- **Pixel coordinate grounding data**:
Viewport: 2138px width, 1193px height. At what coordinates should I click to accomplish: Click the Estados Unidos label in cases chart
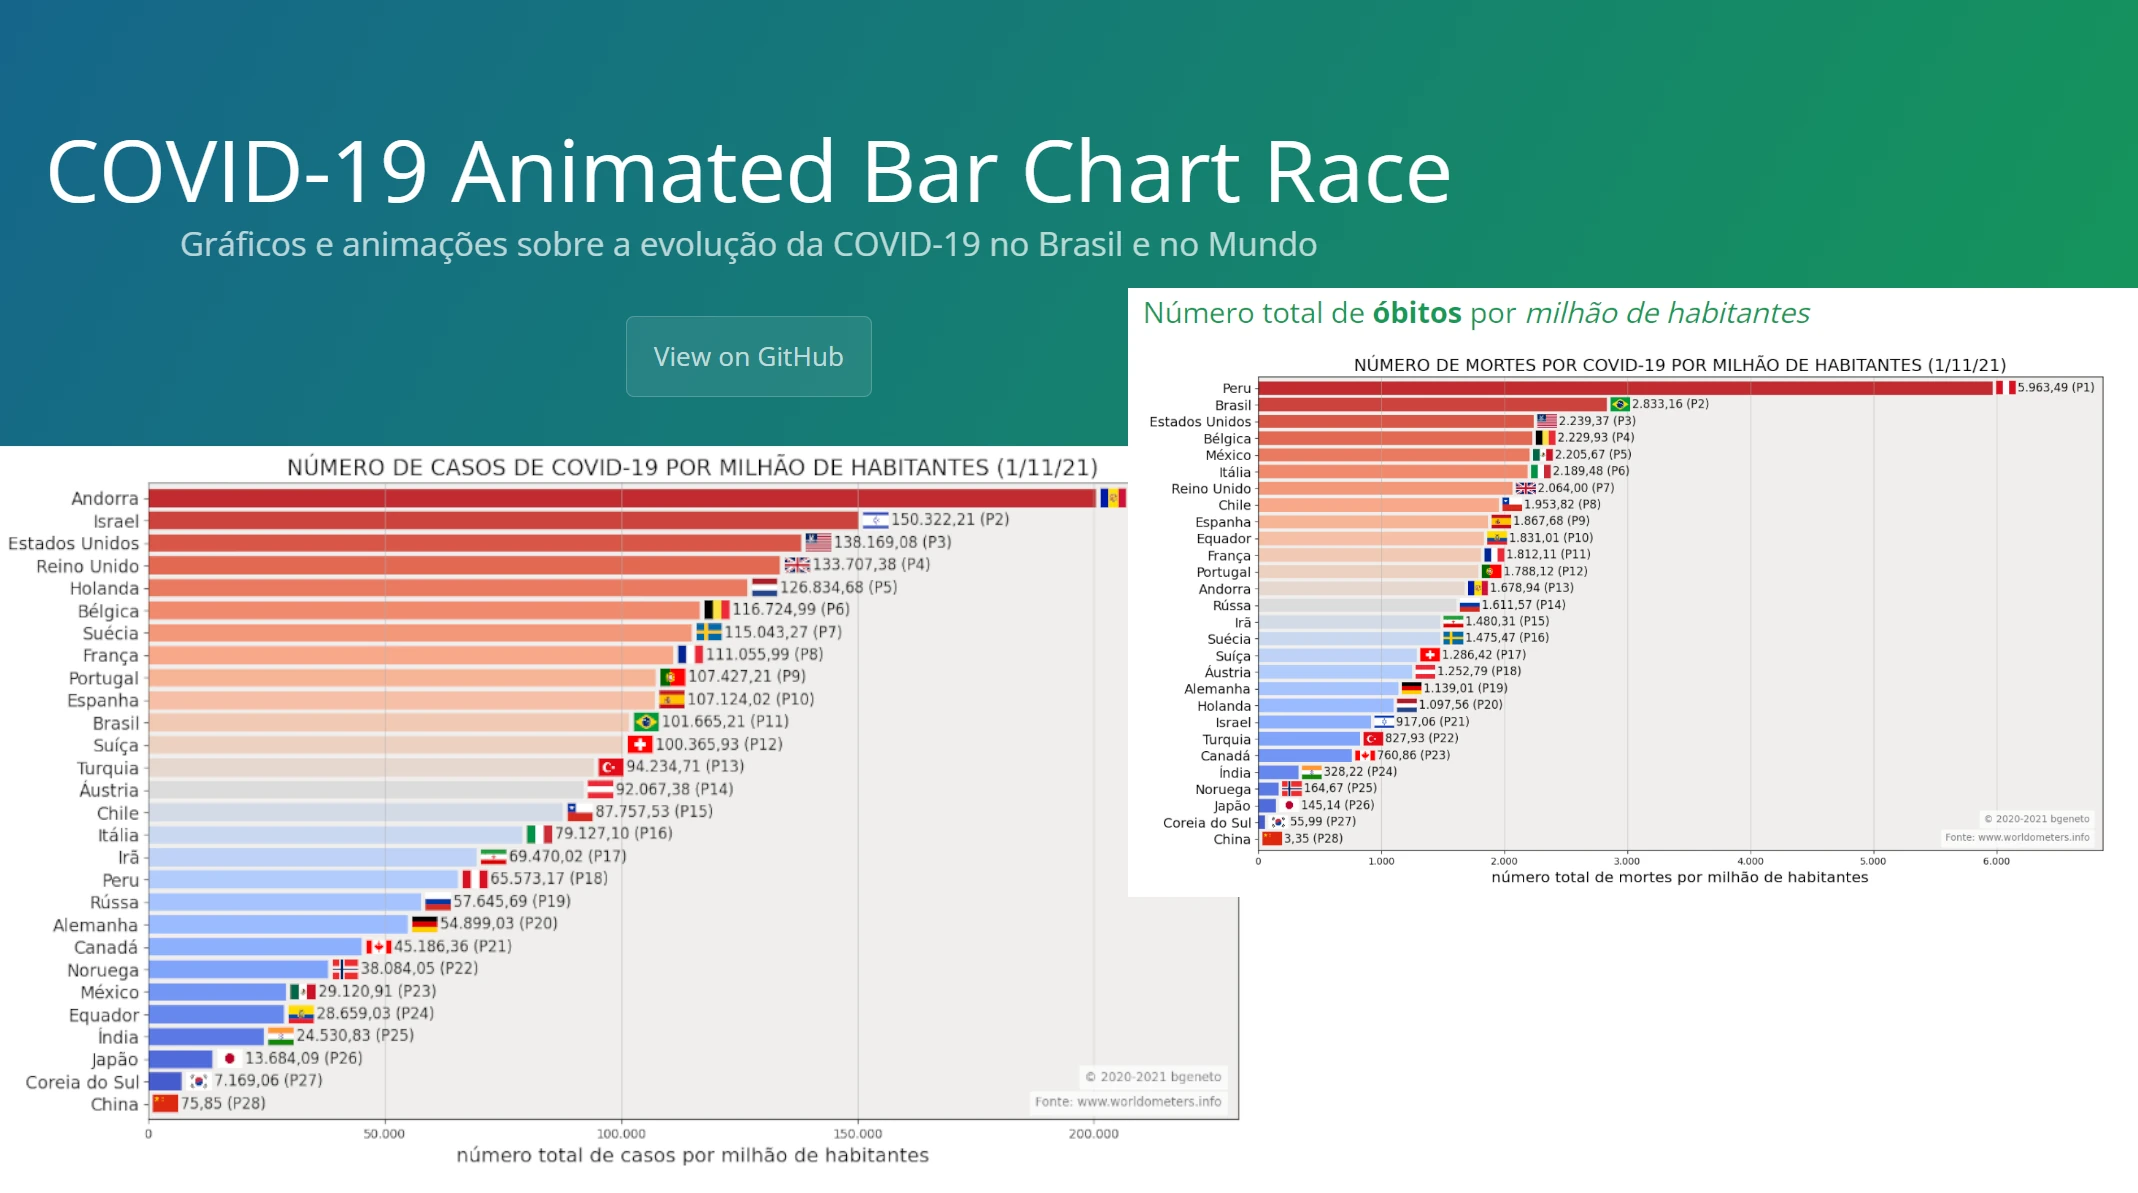[74, 543]
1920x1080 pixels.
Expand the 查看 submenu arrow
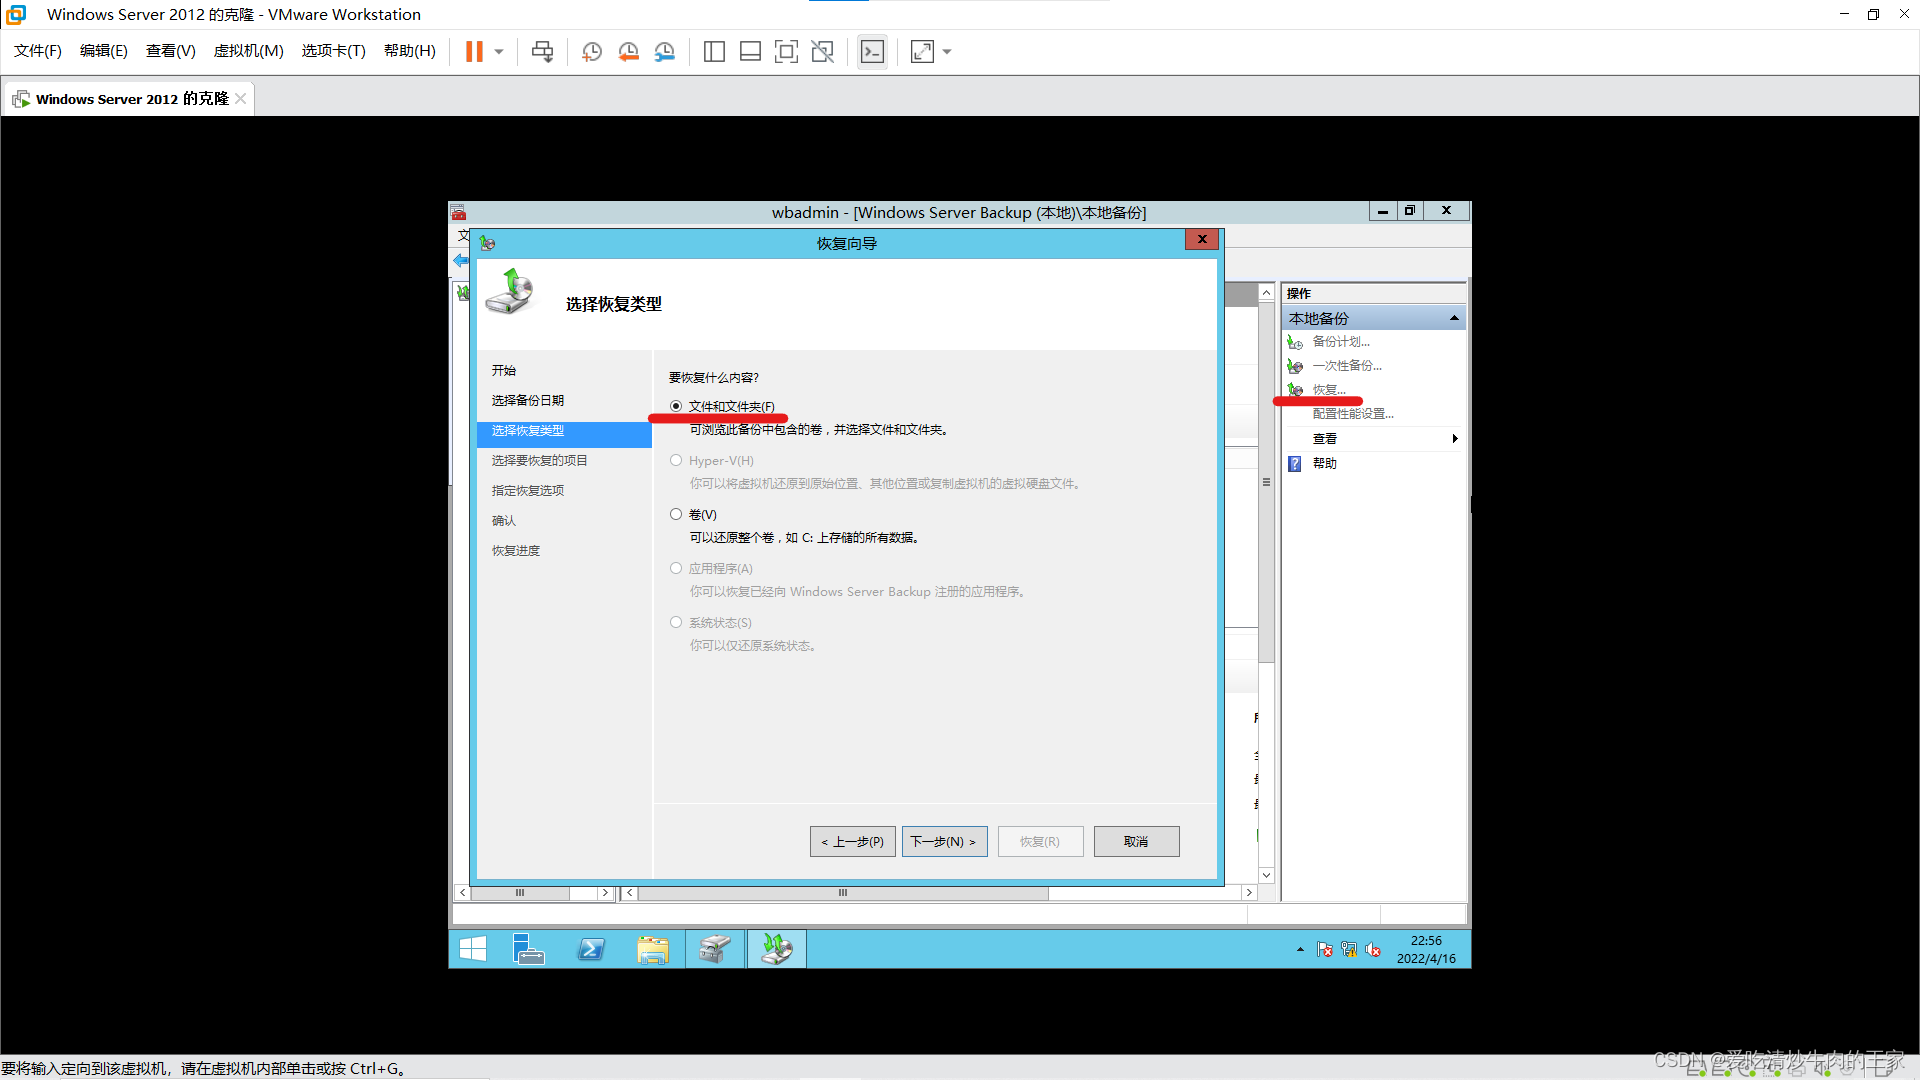pos(1454,439)
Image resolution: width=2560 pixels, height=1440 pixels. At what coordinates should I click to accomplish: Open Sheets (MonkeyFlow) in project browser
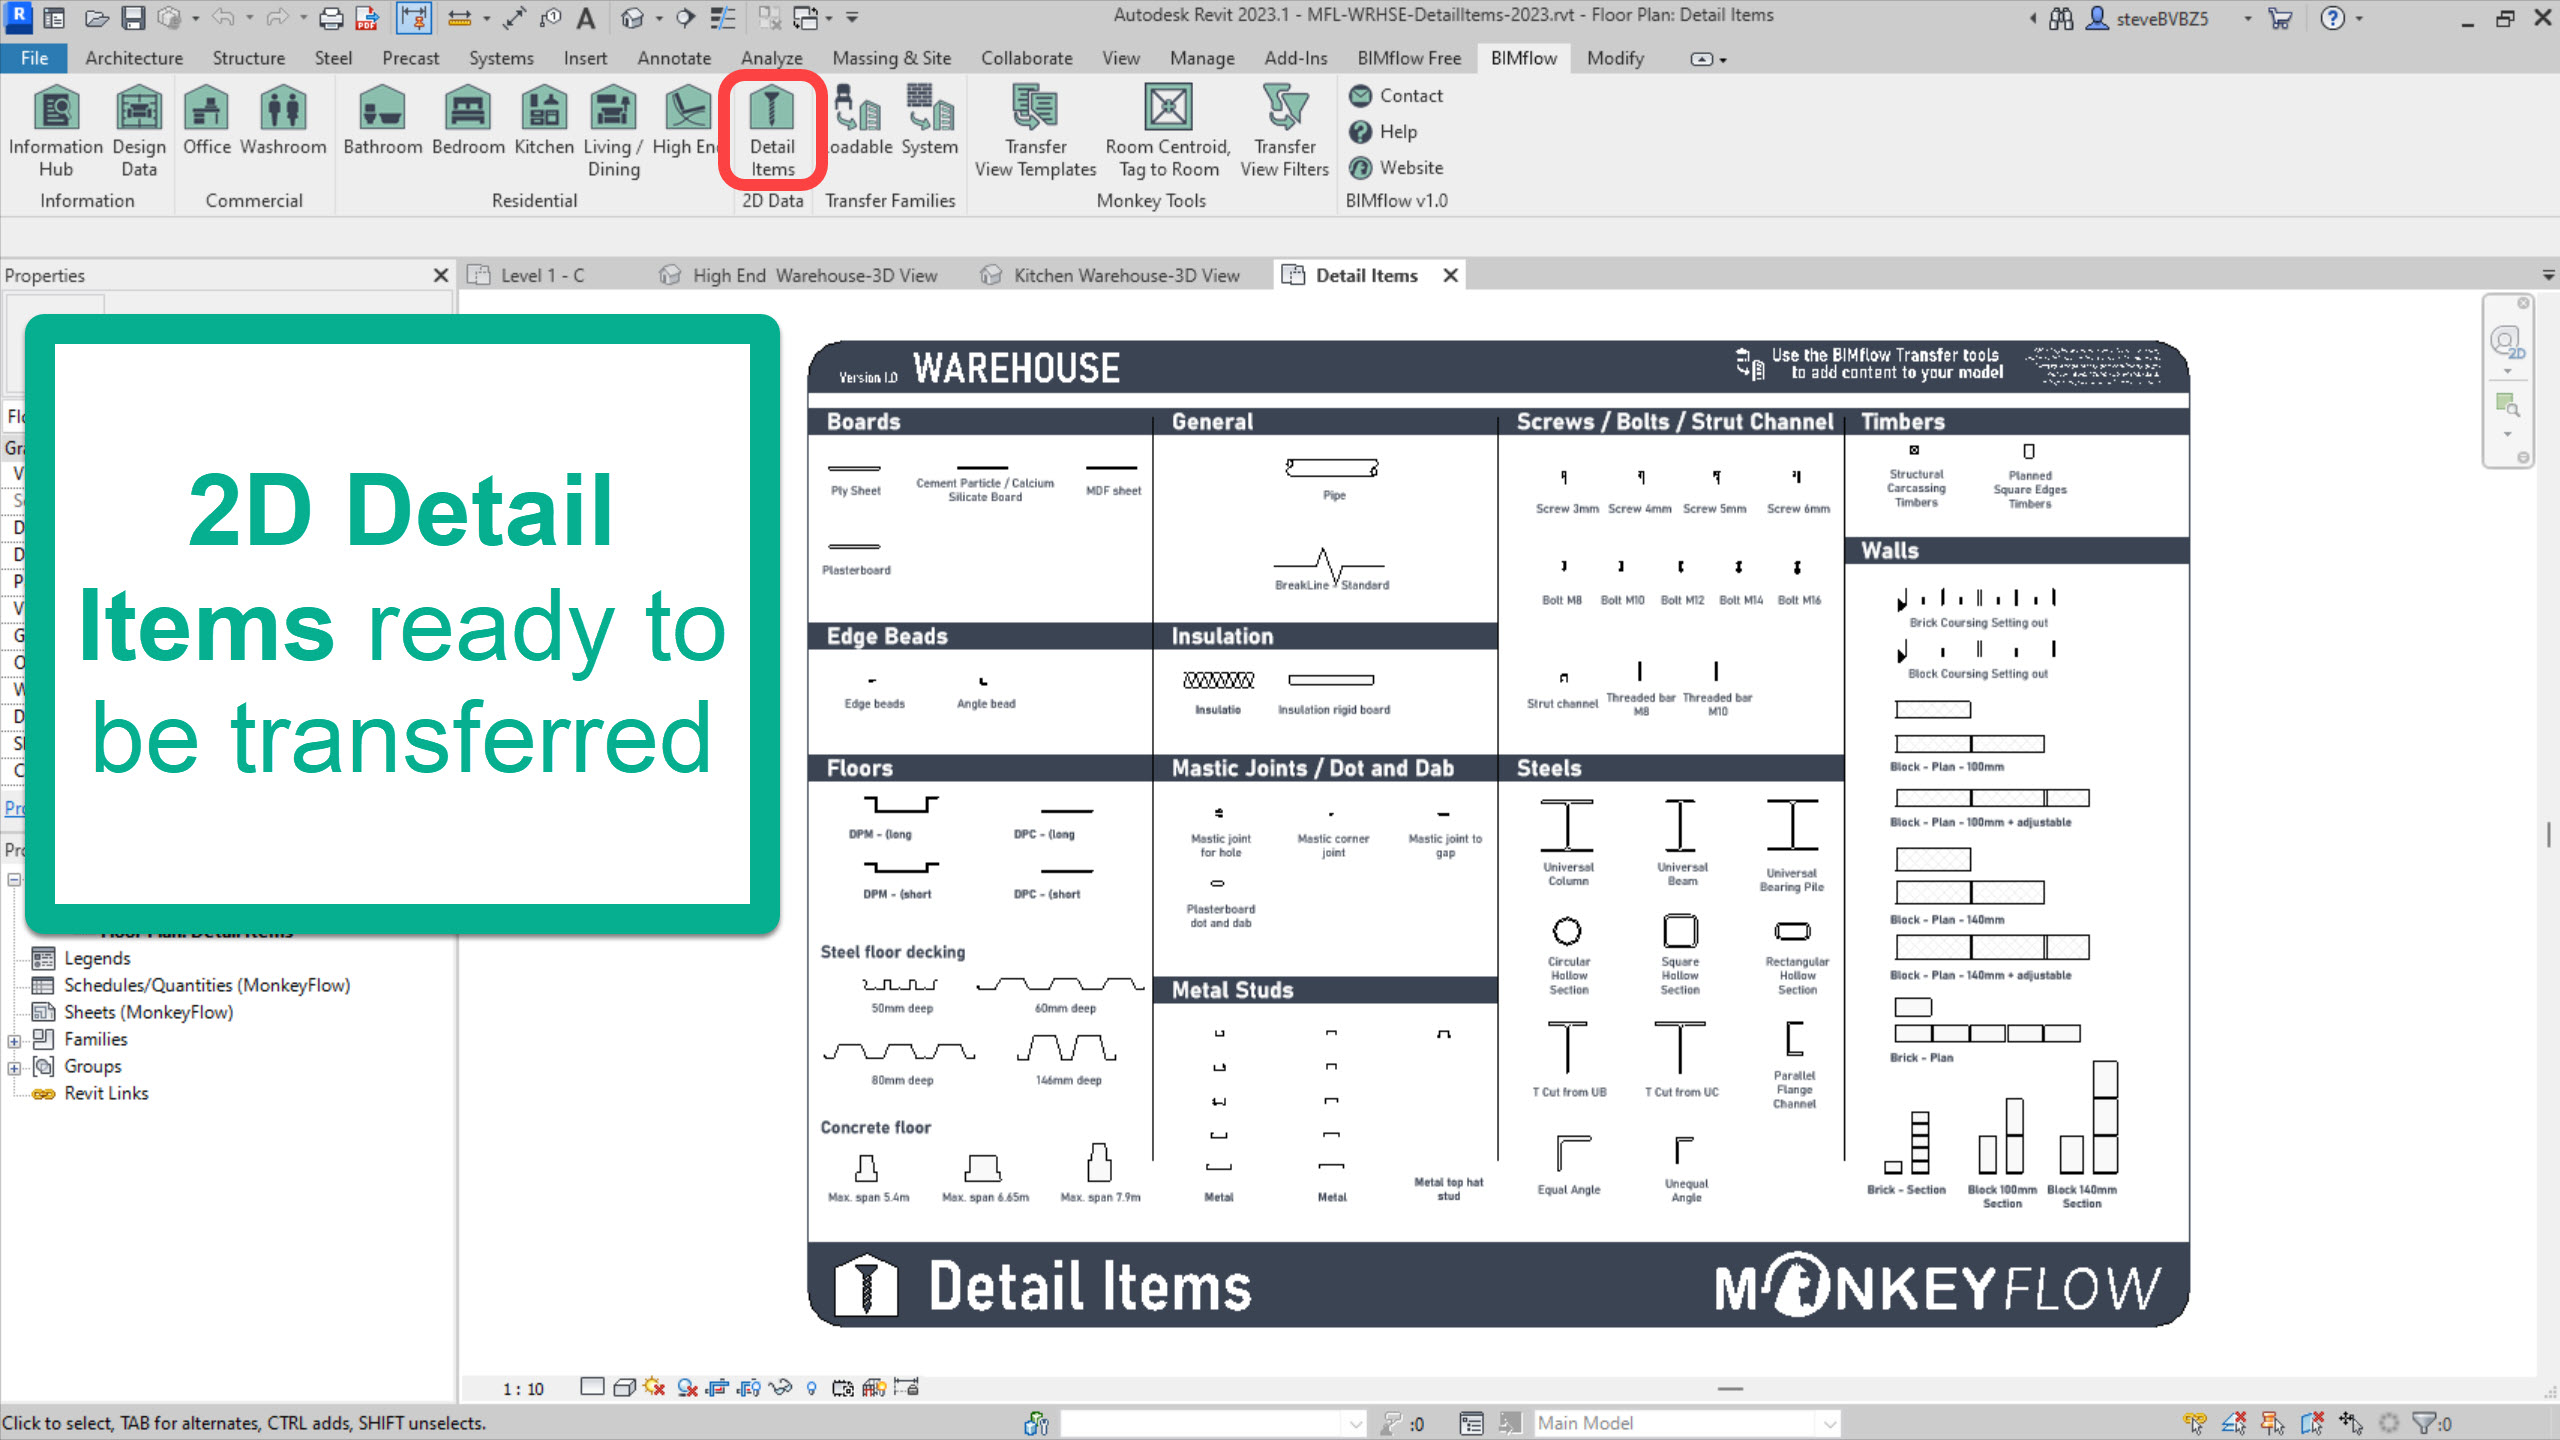(148, 1012)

- **Directions**: Give the entries again without a single change, but with no pictures.

- **Task response**:
Viewport: 2138px width, 1193px height. At what coordinates should I click to accomplish: Click the Estados Unidos label in cases chart
[74, 543]
1920x1080 pixels.
Expand the 查看 submenu arrow
pos(1454,439)
Image resolution: width=2560 pixels, height=1440 pixels. At what coordinates should I click to accomplish: Open Sheets (MonkeyFlow) in project browser
(148, 1012)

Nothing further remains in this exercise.